A discussion with my flatmate:
Me: I could just drop out at the end of this year
Alex: Mon you wouldn’t be dropping out you would be graduating!
Me: Oh yeah…
I am currently in the final semester of my undergraduate degree at UC and I am working out the plan for the next year. I have an exciting, awful, annoying, deliberating worm inside my head that decides to speak up when I have assignments I should be focussed on instead…
I am tossing and turning between an honours year next year (what’s another year?) – which would allow me to apply for clinical psychology – or enrolling to do a master of counselling OR a gap year working to have a brain break and delay this pesky post-grad decision!
I started University by picking subjects that looked interesting and ended up with a major in psychology and history. I always thought I would do four years at uni so I almost feel behind on my own schedule by not doing so. But I don’t want to pay for a year of honours education I won’t use (if I didn’t get into the competitive clinical program) or that is half-assed because I am tired of studying and it sometimes feels pointlessly theoretical. On the other hand, why spend FIVE more years at UC when I could skip straight to learning the practical stuff by doing a master’s in counselling? What do I need money for? I can dirtbag life, right? But what if I want to own a house one day? What if I want kids? What if everyone else gets ahead of me in life? But what if I didn’t make the most of life now because I spent all my time and money studying and then I got in a car crash and died without having properly lived? What if, what if, what if???
I know I sound ridiculous.
On Sunday at Young Adults, we talked about the different ways we perceive God (air, space, father etc.). It was a really interesting discussion. Sean talked about Psychology studies that related Attachment Theory and our relationship with God. Just as your relationship with your parents influences your later attatchment style, your relationship with God as a kid can affect your adult faith. Interesting Psyc stuff!!
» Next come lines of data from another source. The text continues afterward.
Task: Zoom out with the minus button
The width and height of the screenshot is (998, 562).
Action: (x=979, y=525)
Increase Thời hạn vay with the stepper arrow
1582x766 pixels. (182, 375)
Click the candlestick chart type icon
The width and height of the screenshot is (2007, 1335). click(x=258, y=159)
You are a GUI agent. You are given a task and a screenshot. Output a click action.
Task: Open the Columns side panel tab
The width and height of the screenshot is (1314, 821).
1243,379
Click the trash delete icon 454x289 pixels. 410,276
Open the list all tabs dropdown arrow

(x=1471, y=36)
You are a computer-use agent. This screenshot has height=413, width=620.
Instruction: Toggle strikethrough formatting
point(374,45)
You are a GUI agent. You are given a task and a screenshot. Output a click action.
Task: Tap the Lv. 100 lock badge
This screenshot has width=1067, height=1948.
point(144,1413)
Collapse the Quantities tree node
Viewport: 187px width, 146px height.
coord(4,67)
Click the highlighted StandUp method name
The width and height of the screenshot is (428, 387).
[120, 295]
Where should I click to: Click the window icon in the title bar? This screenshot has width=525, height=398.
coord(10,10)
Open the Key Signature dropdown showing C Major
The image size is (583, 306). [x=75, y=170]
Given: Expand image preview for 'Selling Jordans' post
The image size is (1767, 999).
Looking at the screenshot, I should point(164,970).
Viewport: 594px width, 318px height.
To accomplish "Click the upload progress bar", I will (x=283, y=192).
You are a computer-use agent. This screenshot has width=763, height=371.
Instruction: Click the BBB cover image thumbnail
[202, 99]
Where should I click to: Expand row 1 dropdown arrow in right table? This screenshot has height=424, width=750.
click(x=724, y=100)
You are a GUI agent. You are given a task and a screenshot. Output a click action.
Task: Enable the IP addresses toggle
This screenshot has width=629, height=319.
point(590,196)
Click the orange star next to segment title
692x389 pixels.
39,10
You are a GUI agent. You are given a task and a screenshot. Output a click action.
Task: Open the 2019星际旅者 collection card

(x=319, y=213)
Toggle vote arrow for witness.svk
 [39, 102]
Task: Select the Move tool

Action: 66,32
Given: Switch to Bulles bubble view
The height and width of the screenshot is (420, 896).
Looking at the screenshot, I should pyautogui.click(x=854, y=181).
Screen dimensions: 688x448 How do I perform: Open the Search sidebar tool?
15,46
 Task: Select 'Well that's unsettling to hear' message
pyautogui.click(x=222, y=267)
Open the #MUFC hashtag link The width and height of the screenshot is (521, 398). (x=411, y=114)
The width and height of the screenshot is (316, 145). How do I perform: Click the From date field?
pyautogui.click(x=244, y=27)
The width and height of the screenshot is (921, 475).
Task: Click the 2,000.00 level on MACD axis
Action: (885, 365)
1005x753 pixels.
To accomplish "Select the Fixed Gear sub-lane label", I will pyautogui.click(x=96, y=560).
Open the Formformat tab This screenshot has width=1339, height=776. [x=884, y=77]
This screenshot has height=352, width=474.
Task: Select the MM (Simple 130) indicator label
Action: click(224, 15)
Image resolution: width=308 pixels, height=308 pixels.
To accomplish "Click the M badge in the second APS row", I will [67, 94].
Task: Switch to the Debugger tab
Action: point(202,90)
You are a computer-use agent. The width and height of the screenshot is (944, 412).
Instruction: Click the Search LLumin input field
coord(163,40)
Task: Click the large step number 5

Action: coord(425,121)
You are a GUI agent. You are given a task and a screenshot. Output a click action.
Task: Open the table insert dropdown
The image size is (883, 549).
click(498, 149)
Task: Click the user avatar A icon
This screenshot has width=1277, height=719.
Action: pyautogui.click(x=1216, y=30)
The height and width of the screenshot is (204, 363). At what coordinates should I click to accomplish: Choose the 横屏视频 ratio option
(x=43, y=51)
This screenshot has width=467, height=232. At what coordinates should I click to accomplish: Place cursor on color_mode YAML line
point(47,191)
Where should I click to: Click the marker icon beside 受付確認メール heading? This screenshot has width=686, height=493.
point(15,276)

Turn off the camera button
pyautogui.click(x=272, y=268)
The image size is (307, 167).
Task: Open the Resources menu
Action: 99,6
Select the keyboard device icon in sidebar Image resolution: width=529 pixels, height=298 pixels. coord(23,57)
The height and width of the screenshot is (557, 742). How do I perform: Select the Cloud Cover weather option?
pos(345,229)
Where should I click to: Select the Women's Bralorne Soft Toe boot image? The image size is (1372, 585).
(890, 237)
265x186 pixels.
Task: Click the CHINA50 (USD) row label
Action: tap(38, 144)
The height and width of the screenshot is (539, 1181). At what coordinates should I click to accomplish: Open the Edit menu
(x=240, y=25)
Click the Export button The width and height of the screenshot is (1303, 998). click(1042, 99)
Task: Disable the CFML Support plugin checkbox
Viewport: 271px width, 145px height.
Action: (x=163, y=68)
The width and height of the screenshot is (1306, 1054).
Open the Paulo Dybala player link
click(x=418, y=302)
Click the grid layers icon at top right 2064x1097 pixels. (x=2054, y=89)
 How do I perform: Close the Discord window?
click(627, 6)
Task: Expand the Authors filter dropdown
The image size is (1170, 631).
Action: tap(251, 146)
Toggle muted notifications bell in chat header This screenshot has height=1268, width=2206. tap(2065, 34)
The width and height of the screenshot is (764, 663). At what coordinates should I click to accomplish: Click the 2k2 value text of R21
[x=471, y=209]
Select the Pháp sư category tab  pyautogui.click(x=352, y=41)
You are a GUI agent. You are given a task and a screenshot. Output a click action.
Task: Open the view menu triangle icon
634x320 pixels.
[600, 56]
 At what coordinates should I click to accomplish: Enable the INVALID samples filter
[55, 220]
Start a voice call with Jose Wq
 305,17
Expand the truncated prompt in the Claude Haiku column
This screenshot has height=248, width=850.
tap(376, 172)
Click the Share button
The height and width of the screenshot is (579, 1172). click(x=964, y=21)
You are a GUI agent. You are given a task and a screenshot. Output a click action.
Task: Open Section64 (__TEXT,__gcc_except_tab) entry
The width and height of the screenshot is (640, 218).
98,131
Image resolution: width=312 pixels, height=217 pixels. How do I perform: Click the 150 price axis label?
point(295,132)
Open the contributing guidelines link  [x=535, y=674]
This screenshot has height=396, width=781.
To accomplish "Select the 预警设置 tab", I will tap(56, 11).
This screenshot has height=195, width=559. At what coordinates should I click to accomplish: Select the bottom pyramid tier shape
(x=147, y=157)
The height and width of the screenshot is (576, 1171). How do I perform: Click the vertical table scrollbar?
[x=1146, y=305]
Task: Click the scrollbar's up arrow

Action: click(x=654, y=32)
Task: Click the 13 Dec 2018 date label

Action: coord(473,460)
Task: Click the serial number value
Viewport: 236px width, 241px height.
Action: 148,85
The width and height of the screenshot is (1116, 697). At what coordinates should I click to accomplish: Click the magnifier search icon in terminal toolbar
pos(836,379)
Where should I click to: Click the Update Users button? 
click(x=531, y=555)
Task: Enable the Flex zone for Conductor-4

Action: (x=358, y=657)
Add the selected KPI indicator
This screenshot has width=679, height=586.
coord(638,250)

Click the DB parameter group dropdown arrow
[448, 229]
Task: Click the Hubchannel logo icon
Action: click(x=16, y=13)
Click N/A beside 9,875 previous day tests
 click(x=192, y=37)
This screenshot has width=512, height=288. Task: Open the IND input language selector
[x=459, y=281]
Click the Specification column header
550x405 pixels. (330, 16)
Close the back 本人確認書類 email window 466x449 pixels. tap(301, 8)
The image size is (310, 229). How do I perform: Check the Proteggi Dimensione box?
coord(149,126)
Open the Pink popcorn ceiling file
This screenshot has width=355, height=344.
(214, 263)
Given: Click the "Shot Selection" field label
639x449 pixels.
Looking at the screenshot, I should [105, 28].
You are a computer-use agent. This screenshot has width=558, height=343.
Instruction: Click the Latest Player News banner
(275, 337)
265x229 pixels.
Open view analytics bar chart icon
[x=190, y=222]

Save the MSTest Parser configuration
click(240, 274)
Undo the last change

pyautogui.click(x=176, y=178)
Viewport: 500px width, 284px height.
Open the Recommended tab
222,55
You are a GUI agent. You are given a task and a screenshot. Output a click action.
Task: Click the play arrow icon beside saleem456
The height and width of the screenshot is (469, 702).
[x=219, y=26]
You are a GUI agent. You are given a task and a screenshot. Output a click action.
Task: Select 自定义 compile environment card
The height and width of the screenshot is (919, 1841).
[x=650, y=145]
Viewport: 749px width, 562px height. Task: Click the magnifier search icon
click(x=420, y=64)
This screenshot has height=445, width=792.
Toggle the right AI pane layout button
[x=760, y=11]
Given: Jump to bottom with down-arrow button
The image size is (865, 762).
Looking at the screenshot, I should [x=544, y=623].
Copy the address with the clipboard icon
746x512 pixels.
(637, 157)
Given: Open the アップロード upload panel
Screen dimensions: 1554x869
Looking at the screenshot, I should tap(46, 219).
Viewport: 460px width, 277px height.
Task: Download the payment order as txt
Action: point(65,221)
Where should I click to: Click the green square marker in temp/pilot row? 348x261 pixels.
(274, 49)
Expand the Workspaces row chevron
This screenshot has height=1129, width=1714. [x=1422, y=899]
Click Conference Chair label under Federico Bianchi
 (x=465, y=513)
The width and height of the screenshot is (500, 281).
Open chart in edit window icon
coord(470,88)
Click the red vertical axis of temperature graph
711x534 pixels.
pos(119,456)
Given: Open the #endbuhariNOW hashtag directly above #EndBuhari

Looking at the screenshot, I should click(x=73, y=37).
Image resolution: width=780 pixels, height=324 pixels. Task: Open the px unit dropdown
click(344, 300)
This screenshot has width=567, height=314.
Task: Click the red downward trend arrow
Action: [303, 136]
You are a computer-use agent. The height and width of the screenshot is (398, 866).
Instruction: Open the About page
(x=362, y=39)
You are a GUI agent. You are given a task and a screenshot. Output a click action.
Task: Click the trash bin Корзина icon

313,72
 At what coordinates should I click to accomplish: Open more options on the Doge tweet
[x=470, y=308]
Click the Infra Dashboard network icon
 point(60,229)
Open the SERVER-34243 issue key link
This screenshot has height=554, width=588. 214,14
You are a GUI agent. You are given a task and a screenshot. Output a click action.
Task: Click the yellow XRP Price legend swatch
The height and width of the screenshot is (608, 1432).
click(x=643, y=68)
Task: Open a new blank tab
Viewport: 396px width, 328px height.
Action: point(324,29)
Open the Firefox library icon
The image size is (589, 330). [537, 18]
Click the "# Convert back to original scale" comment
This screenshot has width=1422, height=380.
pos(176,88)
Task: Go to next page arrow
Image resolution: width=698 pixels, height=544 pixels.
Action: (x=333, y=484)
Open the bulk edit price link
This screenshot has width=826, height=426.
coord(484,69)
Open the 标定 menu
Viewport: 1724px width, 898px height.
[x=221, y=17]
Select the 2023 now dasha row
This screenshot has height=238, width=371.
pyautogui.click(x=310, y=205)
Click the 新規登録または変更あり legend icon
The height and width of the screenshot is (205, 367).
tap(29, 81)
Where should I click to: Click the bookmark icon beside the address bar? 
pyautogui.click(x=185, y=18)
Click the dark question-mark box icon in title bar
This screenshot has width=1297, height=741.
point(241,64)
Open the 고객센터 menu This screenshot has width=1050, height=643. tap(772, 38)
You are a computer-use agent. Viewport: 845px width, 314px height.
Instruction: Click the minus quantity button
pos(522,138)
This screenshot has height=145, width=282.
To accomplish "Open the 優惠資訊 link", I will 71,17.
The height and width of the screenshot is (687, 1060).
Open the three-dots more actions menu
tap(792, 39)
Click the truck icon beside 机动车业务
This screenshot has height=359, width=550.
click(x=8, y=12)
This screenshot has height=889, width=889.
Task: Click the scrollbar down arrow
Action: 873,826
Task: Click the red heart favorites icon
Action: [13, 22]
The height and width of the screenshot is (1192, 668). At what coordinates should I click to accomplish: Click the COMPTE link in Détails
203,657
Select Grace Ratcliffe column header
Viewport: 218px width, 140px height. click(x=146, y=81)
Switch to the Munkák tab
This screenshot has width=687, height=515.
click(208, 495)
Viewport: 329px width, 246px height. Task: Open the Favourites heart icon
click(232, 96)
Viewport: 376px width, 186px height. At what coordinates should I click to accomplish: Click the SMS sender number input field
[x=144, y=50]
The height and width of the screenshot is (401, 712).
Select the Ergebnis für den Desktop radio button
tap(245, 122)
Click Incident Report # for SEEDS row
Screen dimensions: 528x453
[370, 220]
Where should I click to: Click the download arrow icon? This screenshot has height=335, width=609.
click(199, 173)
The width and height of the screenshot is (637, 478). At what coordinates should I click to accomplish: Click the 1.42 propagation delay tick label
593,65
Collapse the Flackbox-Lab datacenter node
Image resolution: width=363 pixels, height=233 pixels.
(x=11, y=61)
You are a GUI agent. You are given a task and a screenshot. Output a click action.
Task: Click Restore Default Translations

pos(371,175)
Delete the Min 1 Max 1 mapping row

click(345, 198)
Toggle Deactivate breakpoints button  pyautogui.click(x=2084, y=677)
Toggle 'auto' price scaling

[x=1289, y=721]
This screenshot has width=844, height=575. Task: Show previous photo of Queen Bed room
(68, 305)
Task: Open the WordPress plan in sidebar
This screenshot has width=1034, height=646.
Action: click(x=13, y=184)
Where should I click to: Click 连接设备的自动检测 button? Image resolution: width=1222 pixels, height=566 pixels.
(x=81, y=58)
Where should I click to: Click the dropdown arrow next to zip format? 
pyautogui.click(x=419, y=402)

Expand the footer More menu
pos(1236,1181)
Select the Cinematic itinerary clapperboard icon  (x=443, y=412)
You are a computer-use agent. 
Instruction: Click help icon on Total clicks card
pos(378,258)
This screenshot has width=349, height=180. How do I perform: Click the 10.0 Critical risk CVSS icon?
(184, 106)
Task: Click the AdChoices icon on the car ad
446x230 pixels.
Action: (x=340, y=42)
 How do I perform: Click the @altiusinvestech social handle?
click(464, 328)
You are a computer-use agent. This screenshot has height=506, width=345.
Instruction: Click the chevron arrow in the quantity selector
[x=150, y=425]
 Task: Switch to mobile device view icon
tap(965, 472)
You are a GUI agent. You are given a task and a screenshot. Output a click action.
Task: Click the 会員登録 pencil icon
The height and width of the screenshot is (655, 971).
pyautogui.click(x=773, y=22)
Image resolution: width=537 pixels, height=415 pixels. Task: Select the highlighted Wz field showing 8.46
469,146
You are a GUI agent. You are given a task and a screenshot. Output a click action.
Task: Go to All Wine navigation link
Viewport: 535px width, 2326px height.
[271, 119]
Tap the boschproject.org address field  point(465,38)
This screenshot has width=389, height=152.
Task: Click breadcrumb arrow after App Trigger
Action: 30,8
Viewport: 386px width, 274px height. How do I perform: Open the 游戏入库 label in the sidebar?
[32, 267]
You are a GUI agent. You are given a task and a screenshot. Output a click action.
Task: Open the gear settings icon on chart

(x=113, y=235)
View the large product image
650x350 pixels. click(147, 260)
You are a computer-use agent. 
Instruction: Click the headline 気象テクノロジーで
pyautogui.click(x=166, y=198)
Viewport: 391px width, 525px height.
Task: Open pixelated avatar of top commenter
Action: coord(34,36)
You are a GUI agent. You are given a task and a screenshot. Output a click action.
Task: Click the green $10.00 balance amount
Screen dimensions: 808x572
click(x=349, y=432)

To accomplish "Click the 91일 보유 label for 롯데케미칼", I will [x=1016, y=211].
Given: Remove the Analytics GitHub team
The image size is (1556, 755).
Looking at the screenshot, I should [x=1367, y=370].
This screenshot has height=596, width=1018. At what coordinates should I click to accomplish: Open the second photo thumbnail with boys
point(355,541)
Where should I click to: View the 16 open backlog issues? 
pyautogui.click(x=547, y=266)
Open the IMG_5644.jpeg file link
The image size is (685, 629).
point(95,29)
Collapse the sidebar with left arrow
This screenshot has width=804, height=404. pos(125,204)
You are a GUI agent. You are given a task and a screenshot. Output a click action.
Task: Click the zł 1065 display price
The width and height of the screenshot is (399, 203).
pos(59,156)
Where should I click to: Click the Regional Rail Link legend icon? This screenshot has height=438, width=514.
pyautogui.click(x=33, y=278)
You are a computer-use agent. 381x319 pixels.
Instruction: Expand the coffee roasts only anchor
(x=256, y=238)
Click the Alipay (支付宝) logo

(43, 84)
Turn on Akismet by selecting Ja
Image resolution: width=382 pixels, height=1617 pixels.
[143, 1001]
Lying in bed last night I thought about how lucky I am – I started life on easy mode with a solid, loving platform built by my parents and Ilam Church and I now have healthy relationships with my family, my friends, and my boyfriend. I have the means and opportunities that come with living in a first-world country like Aotearoa. I have never been hungry and I have been lucky enough to explore some of the coolest mountains, rivers and lakes in the world. And I have nearly finished a degree. Although money is a consideration for the future, it is not something I have to worry about. I have more than enough – my cup overflows. I am so lucky and so very grateful. Who knows what life will throw at me? God is with me and I am ready for the next adventure.